L’ipotesi di reato è quella di falsa testimonianza. Con questa accusa è stato indagato dalla procura di Palermo l’ex ministro dell’Interno, Nicola Mancino nell’ambito dell’inchiesta sulla cosiddetta “trattativa” tra Stato e mafia. La posizione di Mancino, scrivono alcuni quotidiani (La Stampa e Il Giornale di Sicilia), è cambiata nelle ultime settimane, dopo la sua deposizione al processo al generale Mario Mori il 24 febbraio scorso. In tribunale quel giorno i pm Antonio Ingroia e Nino Di Matteo avevano detto che “qualche uomo delle istituzioni mente”.

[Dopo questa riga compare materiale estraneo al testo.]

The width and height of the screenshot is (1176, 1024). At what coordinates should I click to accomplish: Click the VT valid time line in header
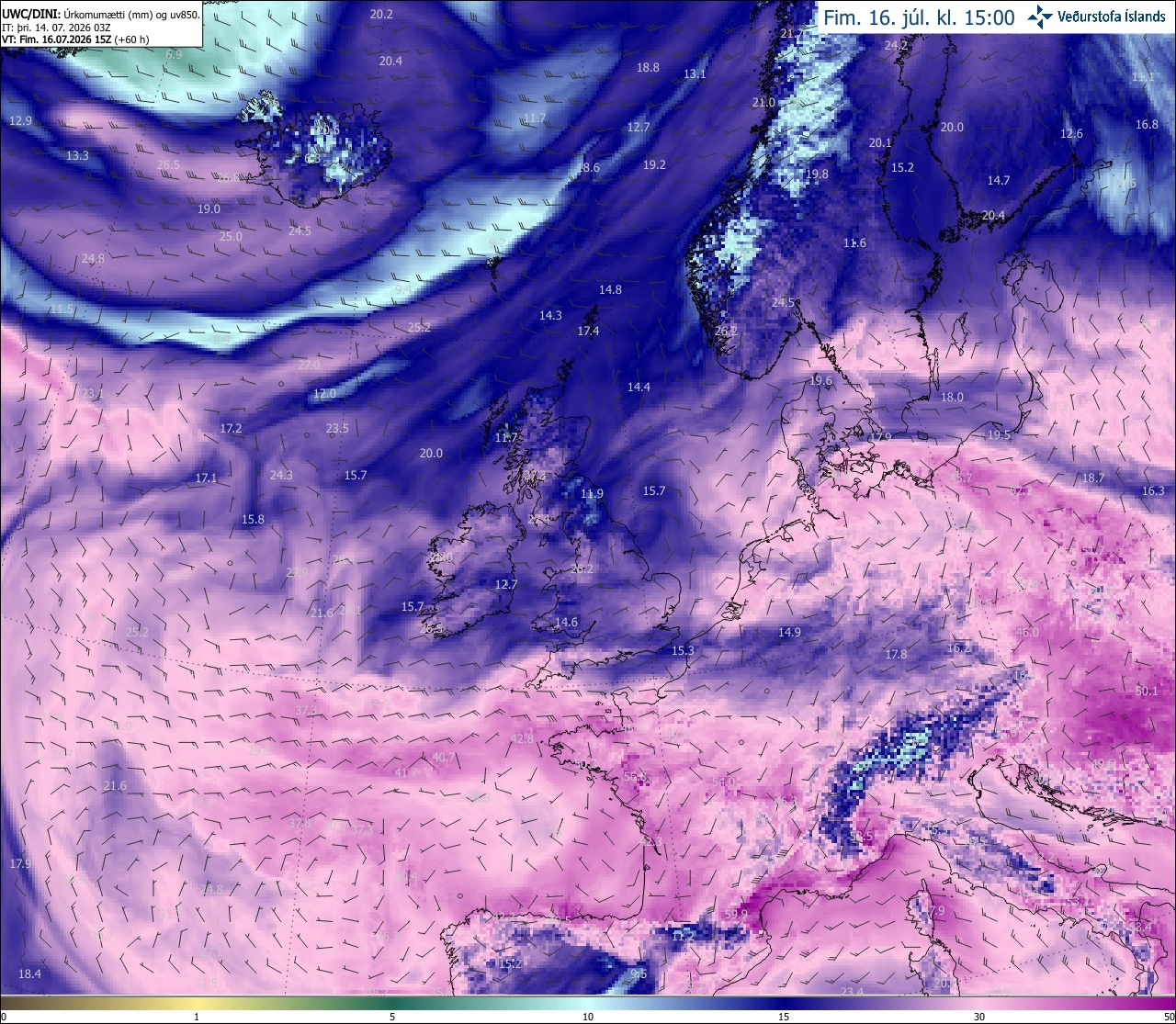coord(76,39)
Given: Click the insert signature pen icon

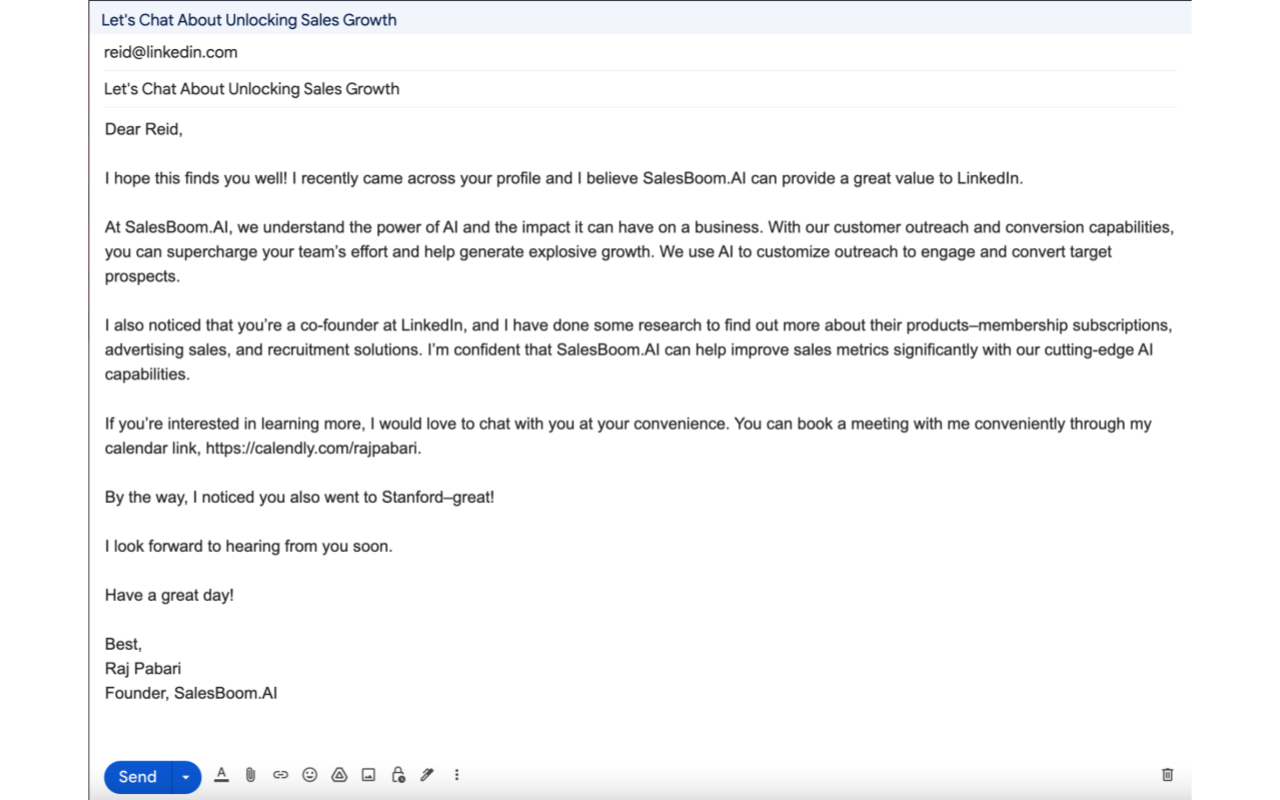Looking at the screenshot, I should coord(427,775).
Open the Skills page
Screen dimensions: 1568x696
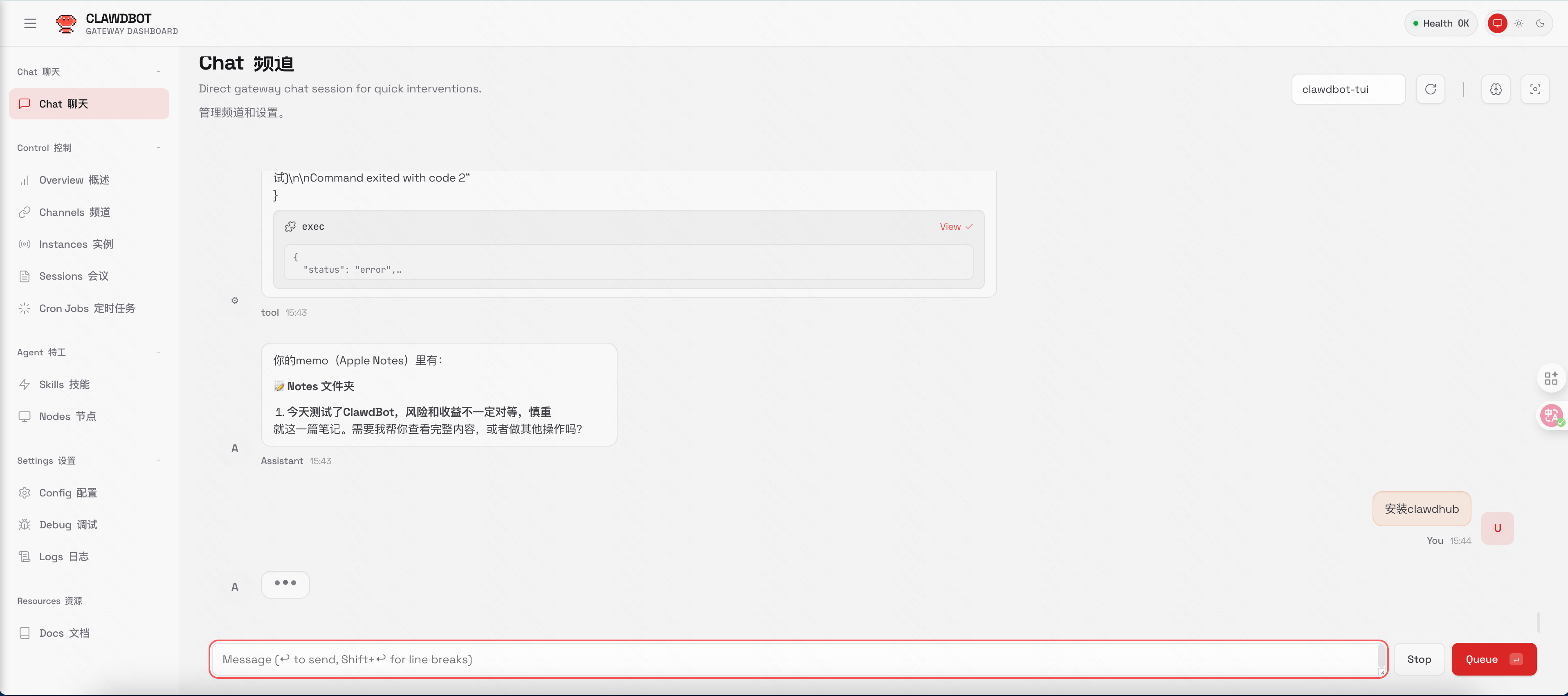click(x=64, y=384)
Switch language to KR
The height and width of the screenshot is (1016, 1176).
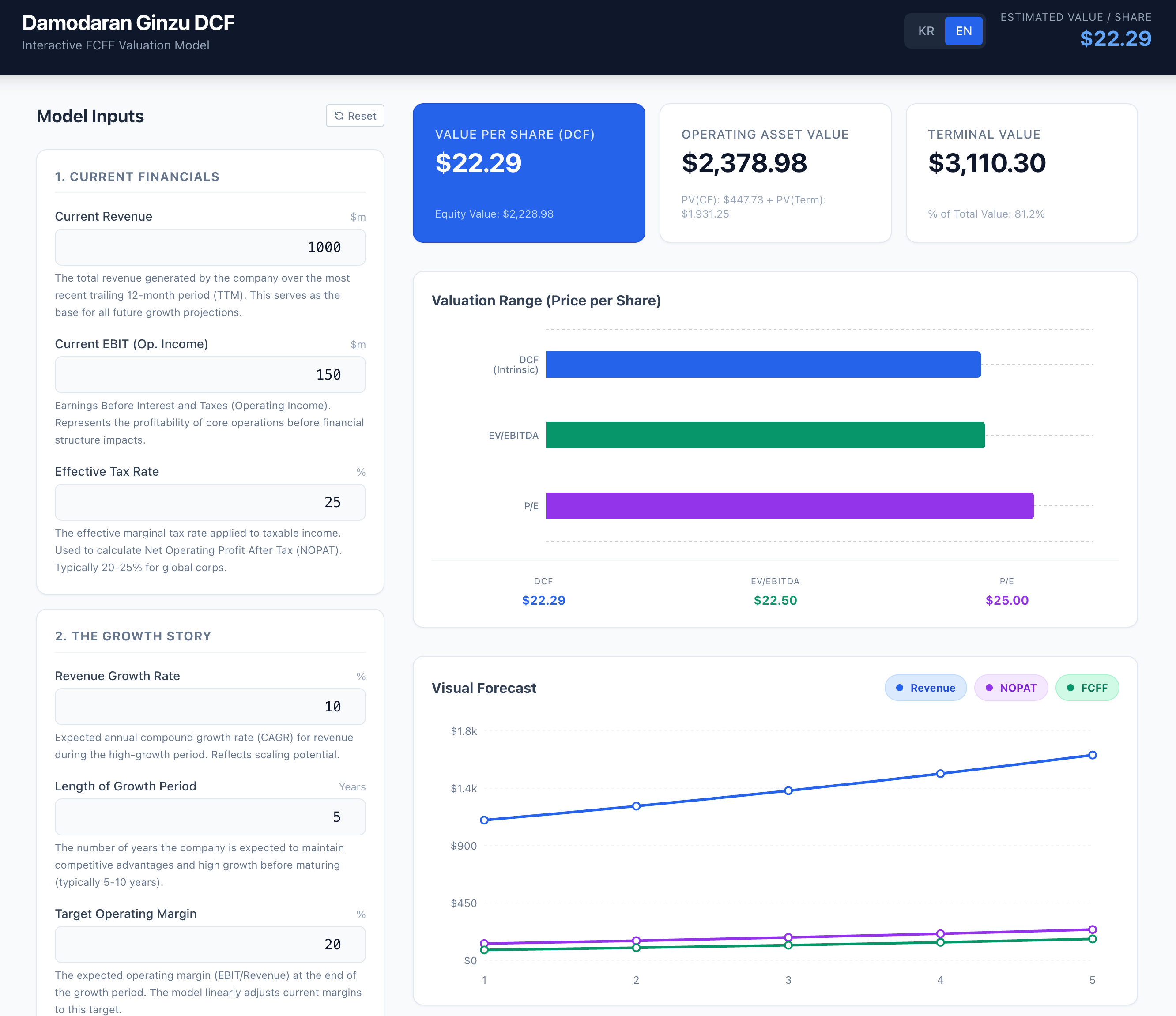(x=926, y=31)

I pm ritengono che Mancino insediatosi al Viminale il primo luglio 1992 sapesse della trattativa che prevedeva di cedere al ricatto dei boss in cambio della rinuncia all’aggressione terroristica e ai progetti di uccisione di altri uomini politici. E che ora l’ex presidente del Senato ed ex vicepresidente del Csm neghi l’evidenza per coprire “responsabilità proprie e di altri”. L’ex ministro della Giustizia Claudio Martelli ha più volte sostenuto di essersi lamentato con lui per il comportamento dei Ros. Nel giugno ’92, secondo i magistrati, Mori e il capitano Giuseppe De Donno avrebbero infatti comunicato all’allora direttore degli affari penali del Ministero di via Arenula, Liliana Ferraro l’avvio dell’interlocuzione con Vito Ciancimino “per ottenere una copertura politica – sostengono i pm – dall’ex sindaco mafioso sulla trattativa”. Mancino ha sempre negato. Il 24 febbraio aveva però detto che Martelli gli avrebbe accennato di “attività non autorizzate del Ros” e che lui gli avrebbe risposto di parlarne alla procura di Palermo. Mancino inoltre ha sempre negato di avere incontrato il giudice Paolo Borsellino il giorno del suo insediamento al Viminale.